Avec Suite suisse, Hélène Bessette explore les tribulations de l’écrivain contemporain, l’écrivain dont écrire est la vie mais qui ne peut vivre de sa plume, n’a aucun goût pour un autre travail qui lui permettrait de gagner se nourrir et n’est pas rentier. Un écrivain qui, donc, va de mauvaise fortune en mauvaise fortune en tentant de préserver malgré tout l’espace de liberté que crée son écriture. Et de rester en vie, malgré les vicissitudes de l’existence.
Étant la parfaite représentante ce destin tragique – écrivain femme, qui plus est –, Hélène Bessette réalise avec Suite suisse plus encore qu’à travers ses autres livres une manière d’autofiction, évoquant son exil en Suisse à la recherche d’un pays moins hostile à ce qui est considéré comme une activité marginale – l’écriture.
Comme dans ses autres livres, elle évoque avec humour et sans concession la cruauté de la vie et des rapports humains, l’échec de ses demandes d’emploi, la vie dans les hôtels et les pensions de famille, son amour immodéré des Tea Rooms, la rencontre toujours conflictuelle entre sa sensibilité exacerbée et le visage lisse que lui offrent les autres, ceux qui s’agitent dans une vie dont elle se sent exclue.

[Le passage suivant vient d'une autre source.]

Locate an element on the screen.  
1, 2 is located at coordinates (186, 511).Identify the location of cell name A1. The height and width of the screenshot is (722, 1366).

Si Suite suisse est le récit d’une errance, elle n’est pas dénuée d’auto-dérision, bien au contraire. Hélène Bessette trace cette suite de tableaux avec audace et humour, d’un ton à la fois mélancolique et toujours doté d’une intense énergie. D’un style inimitable qui n’est pas sans rappeler Gertrude Stein, Suite suisse est une étape importante dans la constitution de son « roman poétique », à la fois puissamment ancré dans la narration et outrepassant les limites même du genre pour offrir à l’imaginaire du lecteur des sentiers poétiques bifurquants.